TEMPO.CO, Yogyakarta - Keputusan Mahkamah Konstitusi atau MK yang menolak sengketa pemilihan presiden atau Pilpres 2024 menjadi keprihatinan publik. Pakar hukum dari Universitas Gadjah Mada (UGM) Zainal Arifin Mochtar menilai putusan MK yang memenangkan pasangan nomor urut 02 Prabowo-Gibran seakan menegaskan bahwa MK masih menjadi lembaga yang sulit independen.
"Soal putusan MK itu kita semua paham, hakim sudah mengambil putusan dan menyelesaikan problem tapi pada saat yang sama kita bisa menilai apakah putusan itu baik atau tidak, benar atau tidak," kata Zainal dalam forum yang digelar di Fakultas Hukum UGM Selasa 23 April 2024.
MK, kata Zainal, memang tidak pernah bisa independen jika dihadapan dengan kepentingan politik. "(MK tak bisa independen) itu sudah terbukti berkali-kali, hakim MK itu sebenarnya ada tiga genre bagi saya sekarang," ujar dia.
Pertama, kata dia, ada genre hakim MK yang mau melakukan pembaruan atau istilah Zainal judicial heroes dalam pengertian akan berpikir dengan logika substantif.
Kedua, ada pula genre hakim MK yang betul-betul terpengaruh dengan kepentingan politik meskipun afiliasi ini belum tentu buruk.
"Tapi jika hakim ini terafiliasi dengan kepentingan politik, biasanya karena ada kedekatan (dengan parpol atau tokoh parpol tertentu," kata dia.
Ketiga, genre hakim MK yang hanya bermain aman alias di tengah-tengah antara kepentingan politik dan yang mau melakukan pembaruan alias mengambang.

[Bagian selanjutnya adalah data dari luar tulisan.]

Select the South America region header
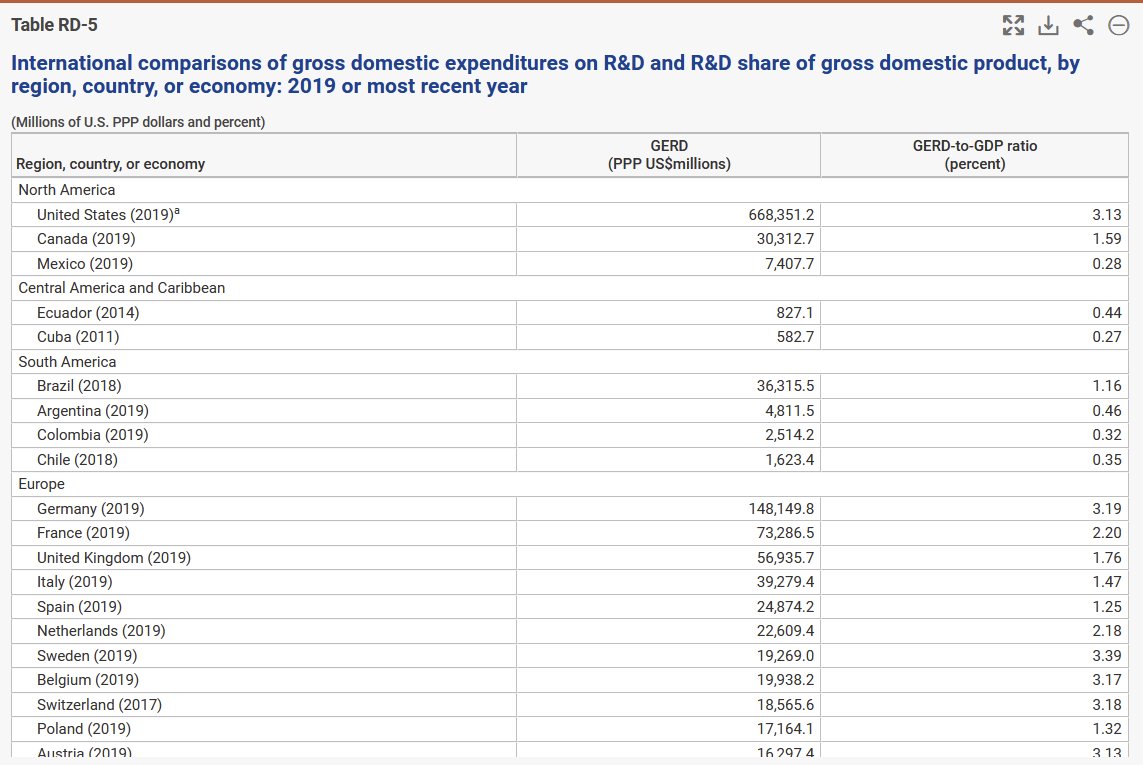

"Putusan MK biasanya diambil berdasarkan kemampuan kelompok politik ini mendekati yang tengah," ujarnya. "Saya mengamati dari sekitar berapa tahun putusan MK terakhir selalu begitu, khusus untuk kasus-kasus yang berkaitan dengan politik."
Dia mencontohkan misalnya gugatan terhadap Undang-Undang KPK dan MD3 yang berkaitan dengan angket. Semua putusan MK itu dinilainya merupakan putusan garis tengah.
"Jadi akhirnya KPK bisa diangket sepanjang tidak mengangket penegakan hukumnya jadi betul-betul mencari garis tengah akhirnya hakim MK ini," kata dia.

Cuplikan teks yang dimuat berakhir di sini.